Ce livre m'a plu, mais j'ai gardé de la distance. J'ai apprécié les personnages que l'auteur veut qu'on aime, mais je les ai trouvés plats. Ils étaient sympathiques, mais peut-être trop prévisibles ou trop caractérisés par une chose... Luke court les filles et feint de mépriser sa soeur, Sunshine semble traîner son ennui... Violet m'a paru un peu plus consistante, parce qu'elle aime lire, que sa grand-mère lui manque, et que comme elle raconte l'histoire, elle est bien obligée de nous en dire un peu plus sur elle.

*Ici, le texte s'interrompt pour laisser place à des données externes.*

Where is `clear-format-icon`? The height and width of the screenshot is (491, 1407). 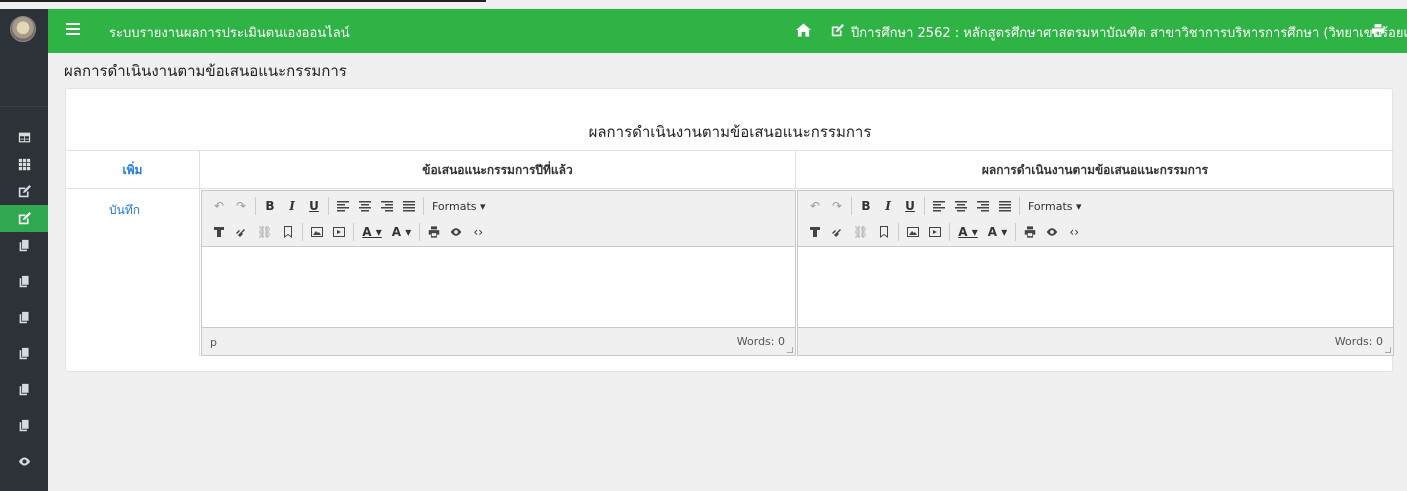
clear-format-icon is located at coordinates (219, 232).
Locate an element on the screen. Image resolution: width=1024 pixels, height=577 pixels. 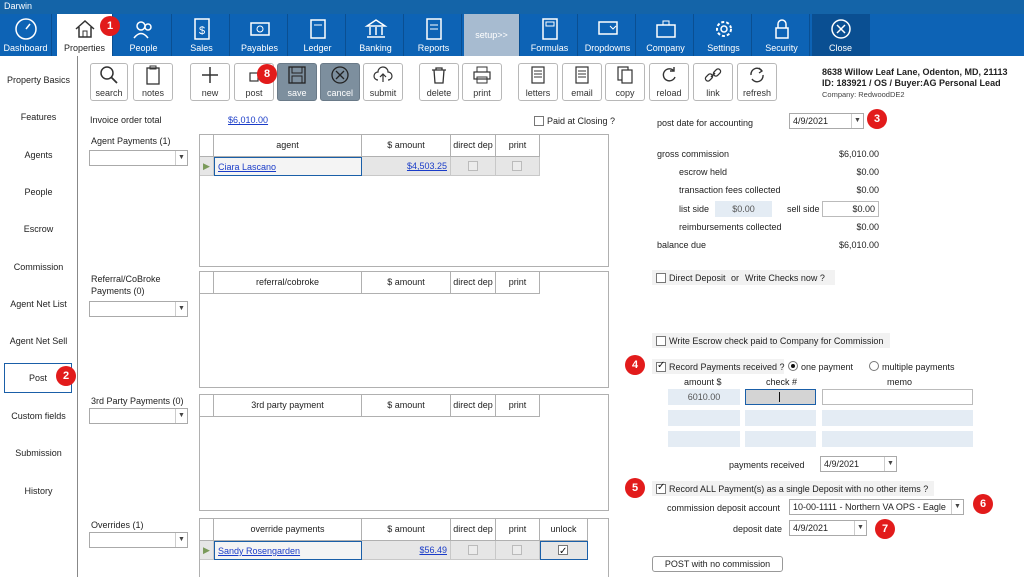
list-side-label: list side is located at coordinates (694, 209).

J'ai lu une chronique dans laquelle la personne trouvait invraisemblable que les parents s'en aillent comme ça, abandonnant leurs enfants mineurs, sachant qu'ils avaient peu de ressources. Certes, c'est pour le moins incongru. J'ai mieux accepté cela que la chroniqueuse, parce que j'ai lu «Le château de verre» qui est une histoire vraie dans laquelle l'héroïne raconte que ses parents étaient à peu près comme ceux du roman.

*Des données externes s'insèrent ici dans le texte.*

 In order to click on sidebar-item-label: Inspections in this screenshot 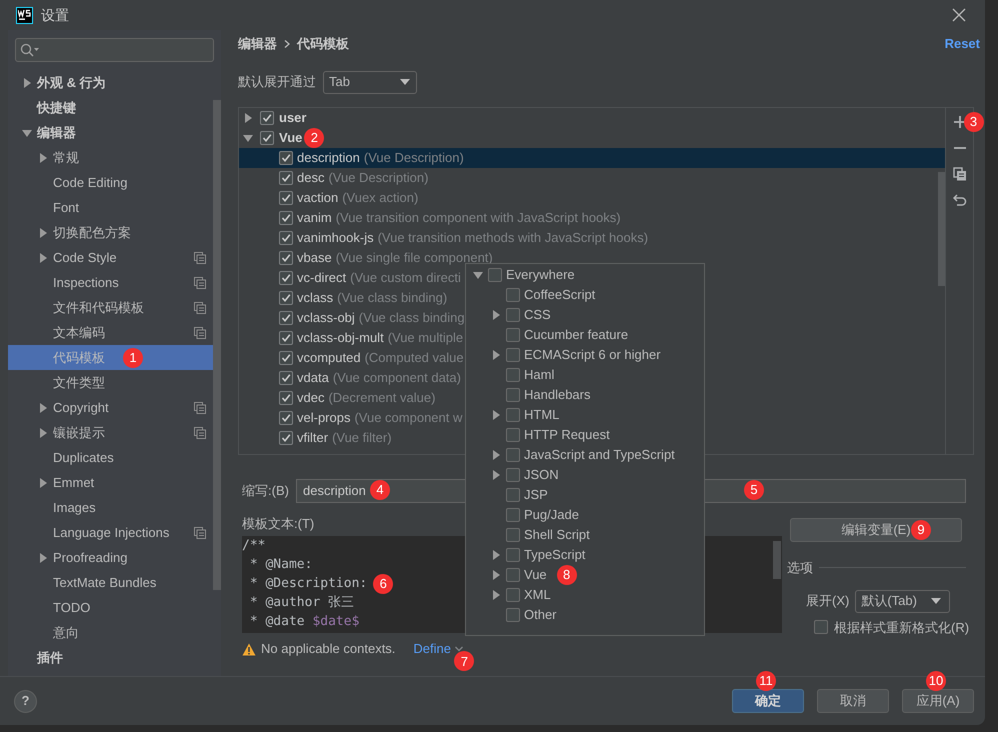, I will do `click(86, 283)`.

Le récit est lent, surtout au début. L'auteur prend le temps d'installer une ambiance, de faire intervenir des événements étranges... C'est bien, mais ça a été un peu trop lent pour moi. Ensuite, on découvre des choses. Entre le don surnaturel d'un personnage, et les secrets qui entourent la famille de Violet et Luke, tout n'est pas trop mal ficelé, même si certains éléments sont un peu gros. Lorsque la narratrice raconte ce qui arrive au grenier, j'ai deviné que le responsable n'était pas celui auquel les personnages pensaient. De ce fait, j'ai trouvé que l'auteur mettait du temps à le révéler. Ensuite, la façon dont arrivent certaines choses m'a rappelé le «glamour» des personnages de Marissa Meyer. Bien sûr, vers la fin, on est embarqué dans le suspense, on attend de voir comment tout cela va se terminer, mais ça ne rattrape pas vraiment le reste, pour moi. Je ne pense pas lire la suite, ce roman ayant une fin. On peut donc s'arrêter ici. Je me doute de l'intrigue du tome 2.

Éditeur: Hachette.
La version audio que j'ai entendue a été enregistrée par Yves Vanmeenen pour la Ligue Braille.